Problem statement: Look for "chevron" in each line of the records, and copy the lines that have it.

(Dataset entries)

****

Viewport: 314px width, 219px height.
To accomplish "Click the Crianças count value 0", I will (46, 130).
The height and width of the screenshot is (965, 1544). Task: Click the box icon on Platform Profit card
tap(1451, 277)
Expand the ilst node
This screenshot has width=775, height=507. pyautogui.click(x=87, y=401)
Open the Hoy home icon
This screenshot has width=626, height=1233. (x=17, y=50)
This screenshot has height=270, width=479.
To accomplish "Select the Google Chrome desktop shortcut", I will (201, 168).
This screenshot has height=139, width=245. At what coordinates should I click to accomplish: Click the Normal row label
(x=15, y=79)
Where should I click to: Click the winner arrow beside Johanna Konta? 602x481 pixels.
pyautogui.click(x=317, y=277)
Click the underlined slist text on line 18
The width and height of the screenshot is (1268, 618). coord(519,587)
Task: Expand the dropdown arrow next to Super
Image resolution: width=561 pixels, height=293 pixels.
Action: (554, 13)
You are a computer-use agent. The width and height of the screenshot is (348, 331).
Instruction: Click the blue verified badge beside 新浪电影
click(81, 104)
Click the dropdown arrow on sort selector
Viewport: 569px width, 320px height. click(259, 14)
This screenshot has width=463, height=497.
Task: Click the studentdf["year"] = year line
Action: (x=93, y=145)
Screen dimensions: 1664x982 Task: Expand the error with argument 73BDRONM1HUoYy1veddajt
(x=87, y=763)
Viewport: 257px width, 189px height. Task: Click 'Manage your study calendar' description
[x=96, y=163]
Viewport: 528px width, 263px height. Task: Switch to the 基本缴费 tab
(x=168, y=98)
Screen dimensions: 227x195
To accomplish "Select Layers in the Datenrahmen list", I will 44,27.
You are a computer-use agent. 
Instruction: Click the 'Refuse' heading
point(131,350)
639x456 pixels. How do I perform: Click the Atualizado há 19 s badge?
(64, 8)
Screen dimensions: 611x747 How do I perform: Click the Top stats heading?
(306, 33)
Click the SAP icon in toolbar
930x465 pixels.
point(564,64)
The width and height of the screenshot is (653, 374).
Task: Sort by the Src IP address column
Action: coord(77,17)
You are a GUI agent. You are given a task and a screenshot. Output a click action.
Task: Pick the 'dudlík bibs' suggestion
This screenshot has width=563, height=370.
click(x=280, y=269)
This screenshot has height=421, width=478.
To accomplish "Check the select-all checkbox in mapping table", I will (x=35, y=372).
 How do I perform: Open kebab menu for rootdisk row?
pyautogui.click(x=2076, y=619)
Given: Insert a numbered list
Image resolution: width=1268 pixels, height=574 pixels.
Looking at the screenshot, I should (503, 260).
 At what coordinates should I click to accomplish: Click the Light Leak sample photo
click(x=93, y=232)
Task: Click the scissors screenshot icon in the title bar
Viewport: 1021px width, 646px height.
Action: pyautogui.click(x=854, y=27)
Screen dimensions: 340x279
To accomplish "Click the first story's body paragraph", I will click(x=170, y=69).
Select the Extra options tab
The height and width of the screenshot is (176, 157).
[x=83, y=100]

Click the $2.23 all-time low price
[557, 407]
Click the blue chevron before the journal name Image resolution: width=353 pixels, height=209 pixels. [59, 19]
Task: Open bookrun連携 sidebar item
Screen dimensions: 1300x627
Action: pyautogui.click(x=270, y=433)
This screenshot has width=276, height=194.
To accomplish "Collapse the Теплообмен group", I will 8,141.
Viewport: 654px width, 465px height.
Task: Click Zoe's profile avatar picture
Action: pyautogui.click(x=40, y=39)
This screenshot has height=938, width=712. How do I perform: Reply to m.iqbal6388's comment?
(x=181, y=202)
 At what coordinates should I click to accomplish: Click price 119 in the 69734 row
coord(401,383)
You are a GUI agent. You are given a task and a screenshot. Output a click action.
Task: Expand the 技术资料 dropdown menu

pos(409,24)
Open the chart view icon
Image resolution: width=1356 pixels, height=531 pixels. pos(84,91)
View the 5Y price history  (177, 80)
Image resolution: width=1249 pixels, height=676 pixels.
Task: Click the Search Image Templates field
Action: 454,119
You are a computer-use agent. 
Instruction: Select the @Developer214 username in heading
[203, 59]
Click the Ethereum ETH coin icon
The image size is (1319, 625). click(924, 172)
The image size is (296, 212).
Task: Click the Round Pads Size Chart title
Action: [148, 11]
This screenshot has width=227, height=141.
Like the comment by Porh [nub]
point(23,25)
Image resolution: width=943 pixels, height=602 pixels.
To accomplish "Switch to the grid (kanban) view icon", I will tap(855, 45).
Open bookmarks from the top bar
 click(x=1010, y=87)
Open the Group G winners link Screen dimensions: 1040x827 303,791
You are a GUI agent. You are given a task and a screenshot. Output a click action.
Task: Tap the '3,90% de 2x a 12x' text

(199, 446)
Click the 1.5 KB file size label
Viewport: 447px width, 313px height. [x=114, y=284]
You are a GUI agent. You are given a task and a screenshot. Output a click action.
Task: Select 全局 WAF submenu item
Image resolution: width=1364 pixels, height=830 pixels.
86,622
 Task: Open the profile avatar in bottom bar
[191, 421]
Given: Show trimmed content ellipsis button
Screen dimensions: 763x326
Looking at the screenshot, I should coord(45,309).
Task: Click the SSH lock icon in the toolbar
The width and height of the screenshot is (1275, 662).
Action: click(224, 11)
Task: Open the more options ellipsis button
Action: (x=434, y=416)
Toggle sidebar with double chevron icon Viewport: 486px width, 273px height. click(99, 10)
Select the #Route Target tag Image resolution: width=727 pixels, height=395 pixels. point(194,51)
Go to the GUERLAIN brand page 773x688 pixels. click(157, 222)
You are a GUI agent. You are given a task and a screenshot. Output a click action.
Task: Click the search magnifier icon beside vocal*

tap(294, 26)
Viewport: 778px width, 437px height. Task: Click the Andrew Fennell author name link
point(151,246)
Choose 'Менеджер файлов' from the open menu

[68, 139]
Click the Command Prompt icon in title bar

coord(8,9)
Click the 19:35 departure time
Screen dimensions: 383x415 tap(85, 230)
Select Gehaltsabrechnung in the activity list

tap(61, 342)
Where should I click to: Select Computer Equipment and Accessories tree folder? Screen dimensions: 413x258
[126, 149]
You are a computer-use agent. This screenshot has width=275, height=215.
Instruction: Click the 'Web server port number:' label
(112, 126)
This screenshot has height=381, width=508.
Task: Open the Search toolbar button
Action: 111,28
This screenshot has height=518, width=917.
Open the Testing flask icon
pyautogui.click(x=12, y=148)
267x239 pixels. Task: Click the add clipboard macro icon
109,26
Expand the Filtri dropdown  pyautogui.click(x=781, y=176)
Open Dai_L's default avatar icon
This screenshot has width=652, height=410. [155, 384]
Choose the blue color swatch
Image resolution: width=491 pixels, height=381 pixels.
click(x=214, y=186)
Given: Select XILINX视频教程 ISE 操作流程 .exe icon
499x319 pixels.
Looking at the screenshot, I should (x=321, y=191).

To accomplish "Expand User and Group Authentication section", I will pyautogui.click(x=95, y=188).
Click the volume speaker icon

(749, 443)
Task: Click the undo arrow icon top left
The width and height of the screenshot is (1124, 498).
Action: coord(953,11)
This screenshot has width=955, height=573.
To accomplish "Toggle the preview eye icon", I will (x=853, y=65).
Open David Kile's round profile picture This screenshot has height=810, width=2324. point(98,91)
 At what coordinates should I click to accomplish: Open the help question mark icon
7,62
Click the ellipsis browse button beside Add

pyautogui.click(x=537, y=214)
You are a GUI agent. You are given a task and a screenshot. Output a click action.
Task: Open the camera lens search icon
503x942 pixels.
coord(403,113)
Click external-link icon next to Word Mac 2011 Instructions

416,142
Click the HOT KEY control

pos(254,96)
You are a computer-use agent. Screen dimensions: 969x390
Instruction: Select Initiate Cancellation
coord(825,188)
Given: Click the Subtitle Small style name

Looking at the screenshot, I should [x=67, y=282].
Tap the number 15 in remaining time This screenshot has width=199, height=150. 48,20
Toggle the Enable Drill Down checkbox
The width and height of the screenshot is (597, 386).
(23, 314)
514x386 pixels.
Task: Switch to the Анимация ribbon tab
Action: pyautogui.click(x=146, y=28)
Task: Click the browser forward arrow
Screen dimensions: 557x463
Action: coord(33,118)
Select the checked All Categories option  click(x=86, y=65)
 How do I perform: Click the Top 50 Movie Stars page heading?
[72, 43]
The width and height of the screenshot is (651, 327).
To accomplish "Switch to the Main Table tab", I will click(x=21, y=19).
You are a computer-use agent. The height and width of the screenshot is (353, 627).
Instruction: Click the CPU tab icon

****

Solution below:
Click the blue chevron before the journal name Image resolution: width=353 pixels, height=209 pixels. [59, 19]
Toggle sidebar with double chevron icon Viewport: 486px width, 273px height. click(99, 10)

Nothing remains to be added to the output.